Sonuç olarak siyasilerin, bürokratların, akademisyenlerin ve ticari işletme sahiplerinin hiç ağızlarından düşürmedikleri kavram inovasyon olmasına rağmen, çoğu zaman inovasyonu yanlış anlamda kullanmaktadırlar. “Gözleme” bir yiyecektir fakat “Ballı Gözleme” inovasyon ile zenginleştirilmiş bir yiyecektir. Önemli olan ürünü farklılaştırıp yeni hedef kitleye ulaşabilmek ve bu hedef kitlede farklı değer önerisi yaratabilmektir.

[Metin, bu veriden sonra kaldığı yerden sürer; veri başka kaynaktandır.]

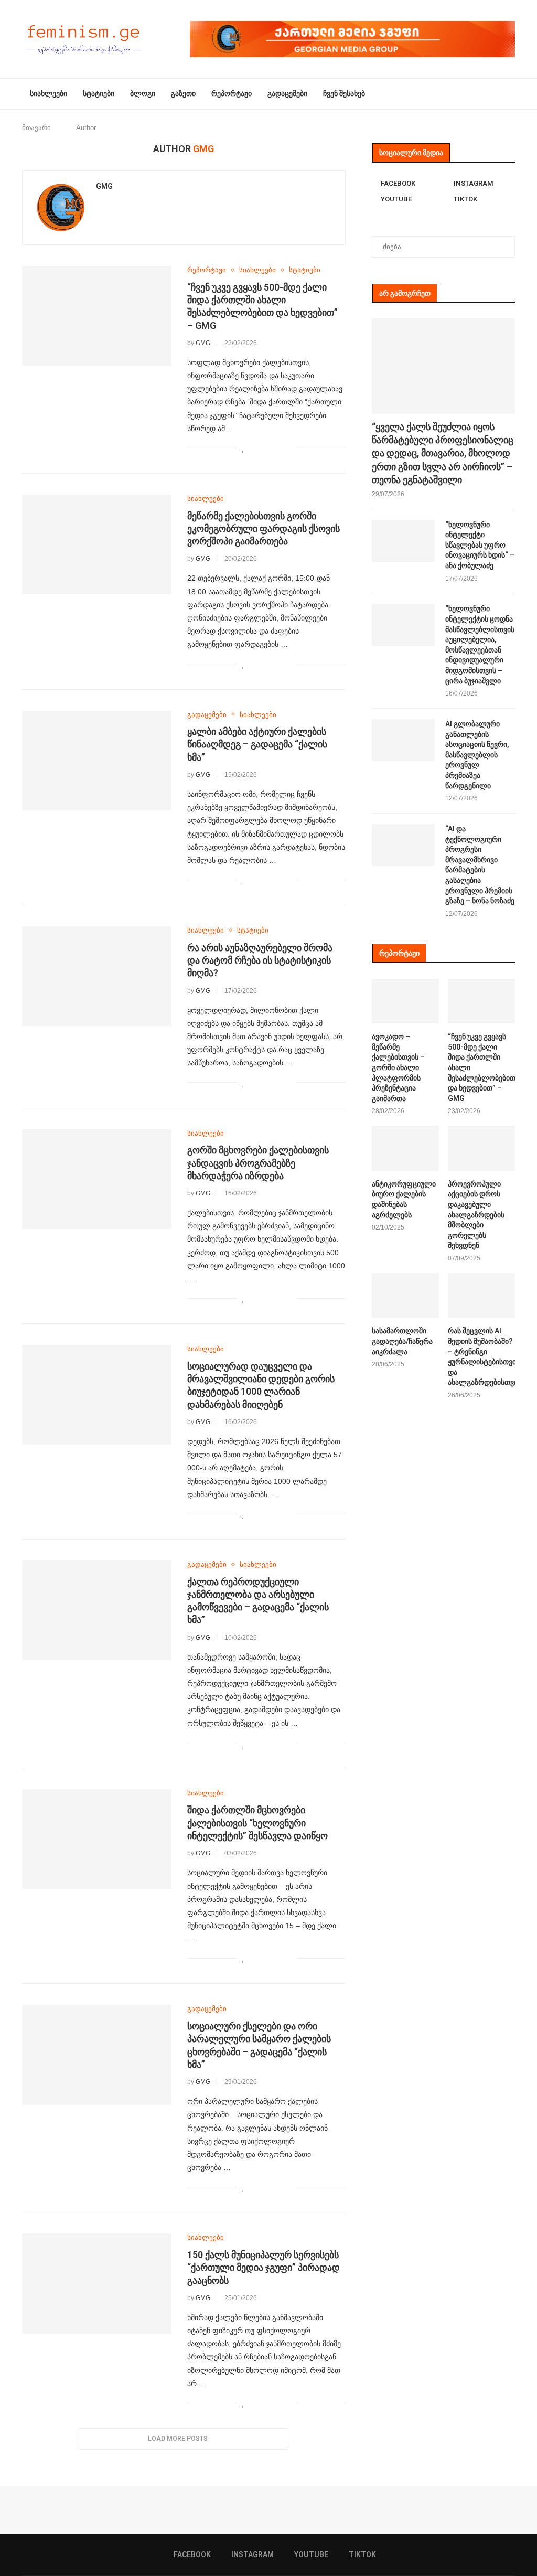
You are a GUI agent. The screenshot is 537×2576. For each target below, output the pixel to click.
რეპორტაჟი (231, 93)
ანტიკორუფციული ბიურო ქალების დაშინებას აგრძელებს (404, 1199)
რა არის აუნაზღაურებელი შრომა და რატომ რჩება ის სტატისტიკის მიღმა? (259, 960)
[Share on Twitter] (266, 448)
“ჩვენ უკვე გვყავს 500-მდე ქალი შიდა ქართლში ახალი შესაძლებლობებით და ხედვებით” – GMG (481, 1067)
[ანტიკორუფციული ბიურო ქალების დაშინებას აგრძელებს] (405, 1148)
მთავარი (36, 128)
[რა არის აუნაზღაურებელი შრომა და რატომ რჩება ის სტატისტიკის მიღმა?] (96, 976)
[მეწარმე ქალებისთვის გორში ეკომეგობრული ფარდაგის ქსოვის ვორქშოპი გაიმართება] (96, 544)
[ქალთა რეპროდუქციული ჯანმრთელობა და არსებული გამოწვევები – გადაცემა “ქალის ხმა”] (96, 1610)
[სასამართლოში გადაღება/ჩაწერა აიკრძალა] (405, 1295)
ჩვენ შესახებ (344, 93)
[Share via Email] (288, 448)
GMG (104, 186)
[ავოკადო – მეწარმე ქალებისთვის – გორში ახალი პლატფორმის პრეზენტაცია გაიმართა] (405, 1001)
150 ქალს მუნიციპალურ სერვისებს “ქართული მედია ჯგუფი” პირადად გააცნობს (263, 2267)
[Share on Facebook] (255, 448)
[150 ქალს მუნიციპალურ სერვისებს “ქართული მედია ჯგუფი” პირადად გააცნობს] (96, 2283)
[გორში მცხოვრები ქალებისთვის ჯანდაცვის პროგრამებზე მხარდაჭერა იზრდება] (96, 1179)
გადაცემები (287, 93)
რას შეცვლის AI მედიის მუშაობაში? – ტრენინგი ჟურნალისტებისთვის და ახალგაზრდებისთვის (481, 1356)
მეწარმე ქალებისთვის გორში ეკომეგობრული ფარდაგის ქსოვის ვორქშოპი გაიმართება (263, 528)
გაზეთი (183, 93)
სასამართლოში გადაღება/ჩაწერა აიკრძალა (402, 1341)
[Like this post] (243, 448)
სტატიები (98, 93)
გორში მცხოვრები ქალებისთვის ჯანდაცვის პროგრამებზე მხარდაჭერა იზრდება (258, 1163)
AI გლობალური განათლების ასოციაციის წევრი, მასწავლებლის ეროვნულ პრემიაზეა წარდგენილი (477, 755)
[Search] (509, 94)
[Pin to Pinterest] (277, 448)
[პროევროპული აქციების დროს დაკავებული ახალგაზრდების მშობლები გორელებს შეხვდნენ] (481, 1148)
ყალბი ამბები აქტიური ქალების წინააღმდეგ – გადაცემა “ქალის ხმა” (257, 744)
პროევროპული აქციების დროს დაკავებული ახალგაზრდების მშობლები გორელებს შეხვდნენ (476, 1215)
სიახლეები (48, 93)
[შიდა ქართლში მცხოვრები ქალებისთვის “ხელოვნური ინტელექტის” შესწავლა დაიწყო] (96, 1839)
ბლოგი (142, 93)
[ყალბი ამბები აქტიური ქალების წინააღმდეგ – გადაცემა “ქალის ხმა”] (96, 760)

Demir (2020) inovasyon sürecini; farkındalık, strateji, fikir ve müşteri portföyü olarak ele almakta, aşama aşama ifade etmektedir. İnovasyon popülist bir yaklaşım değil, tamamen işe vuruk, pragmatik özellikler taşıyan ve örgütün varlığını sürdürebilmesi için kullanılan yeni bir paradigmadır. Dünyada ülkeler üçe ayrılır. Birincisi, icat yapan, keşif yapan ülkeler, ikicisi inovasyon yapan ülkeler üçüncüsü ise ne icat yapan ne de inovasyon yapan sadece tüketen ülkelerdir. Ayakta kalmanın, varlığını sürdürmenin yolu icat ve inovasyonla mümkündür. Bu bağlamda okulların yeni inovasyonlara ihtiyacı vardır. Sürekli gelişme ve geleceği yakalamak için inovatif düşünen öğrencilere, yeni kuşaklara ihtiyacımız olacaktır. İnovasyon hem okul yönetimini, hem eğitim yönetimini hem de eğitim müfredatını kapsayan çok yönlü bir süreçtir. Ayrıca inovasyon kendi yakıtını üreten ve döndükçe çığ haline gelen kartopuna benzer. Her yönetici, her birey, her gün kendisine şu soruyu sorması gerekir: “Ben yaptığım bu işi daha iyi hale nasıl getirebilirim? Hedef kitleye daha iyi bir ürün ve hizmet nasıl sunabilirim? İnsanların yüreğine nasıl dokunabilirim?”

Kaynakça

Demir, F. (2020). İnovasyonun Şifreleri. İstanbul: Dikeyeksen.